Bütçe sadece Mart ayında 261,5 milyar TL açık verdi. İlk çeyrekteki toplam açık ise 710,8 milyar TL’yi buldu. En çarpıcı kalem ise faiz ödemeleri oldu: Sadece Mart ayında bütçeden 161 milyar TL faiz ödendi.
Bu tabloya rağmen kamu hizmetlerinde kısıtlamalar, temel tüketim ürünlerinde vergiler ve zamlar hız kesmeden devam ediyor.

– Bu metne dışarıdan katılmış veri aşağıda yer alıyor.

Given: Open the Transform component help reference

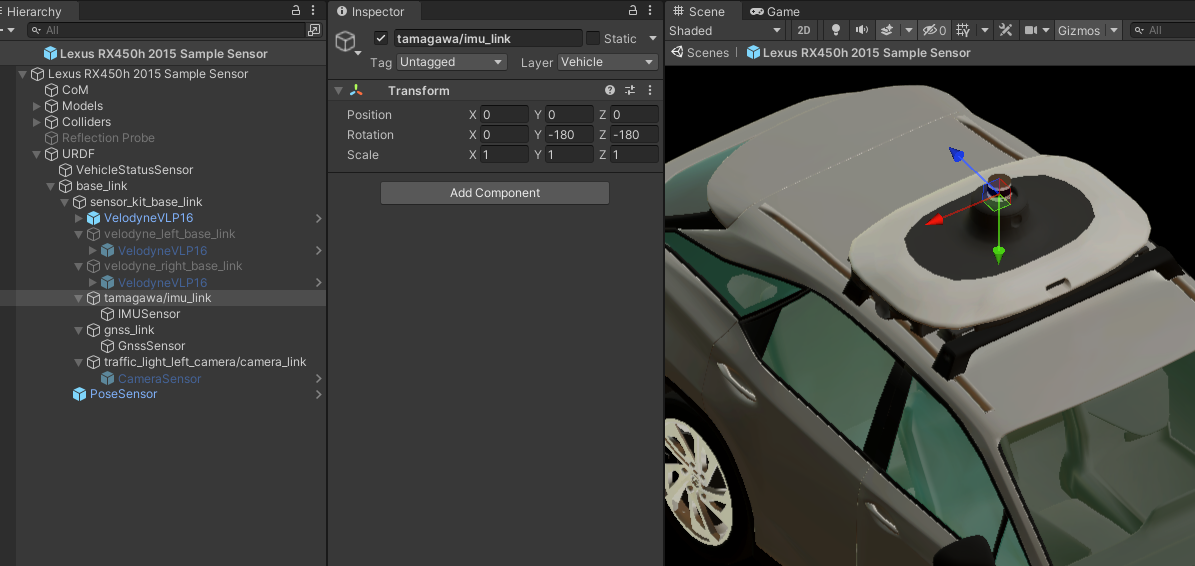Looking at the screenshot, I should click(x=610, y=91).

Bütçede 10 Aylık Kara Seri: Her Ay Açık, Her Ay Faiz
Karar’ın haberine göre, Haziran 2024’ten bu yana hiçbir ay bütçe fazlası verilemedi. Devletin gelirlerinden çok daha fazla harcama yaptığı bu dönemde, kamu finansmanındaki yük doğrudan vatandaşa yansıtıldı. Mart ayında toplam giderler 1 trilyon 27 milyar TL olurken, bunun yaklaşık %15’i faiz ödemelerine ayrıldı. Faiz dışı harcamalar ise 866 milyar TL’yi aştı.

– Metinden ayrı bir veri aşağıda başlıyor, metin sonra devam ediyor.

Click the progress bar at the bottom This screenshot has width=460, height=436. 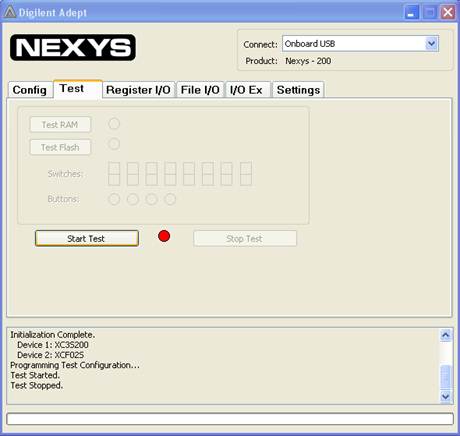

Faize 161 Milyar, Sosyal Desteklere Ne Kaldı?
Mart ayında bütçeden ödenen 161 milyar TL faiz, geçen yılın aynı ayına göre %116 artış anlamına geliyor. Ancak bu devasa rakamın karşılığında sosyal harcamalar, yatırım kalemleri ve istihdam destekleri yerinde saydı. Uzmanlara göre bu dengesizlik, yoksullaşmayı hızlandırıyor, refahı değil “borç-faiz” döngüsünü besliyor.
Uzmanlar Uyarıyor: Yıl Sonu Hedefleri Tehlikede
Ekonomist İris Cibre, ilk 3 ayda verilen 710 milyar TL’lik açıkla, yıl boyunca öngörülen açığın %37’sine şimdiden ulaşıldığını belirtiyor. Bu gidişle yıl sonunda çok daha yüksek bir açıkla karşılaşılması kaçınılmaz görünüyor.
Cibre’nin dikkat çektiği bir diğer konu ise bu açıkların vergi artışı ve zamlarla telafi edilmeye çalışılması. Cibre, “Bu yük doğrudan halka biniyor” diyerek uyarıyor: “Kemer sıkan halk oluyor, ödenen ise faizin faizi.”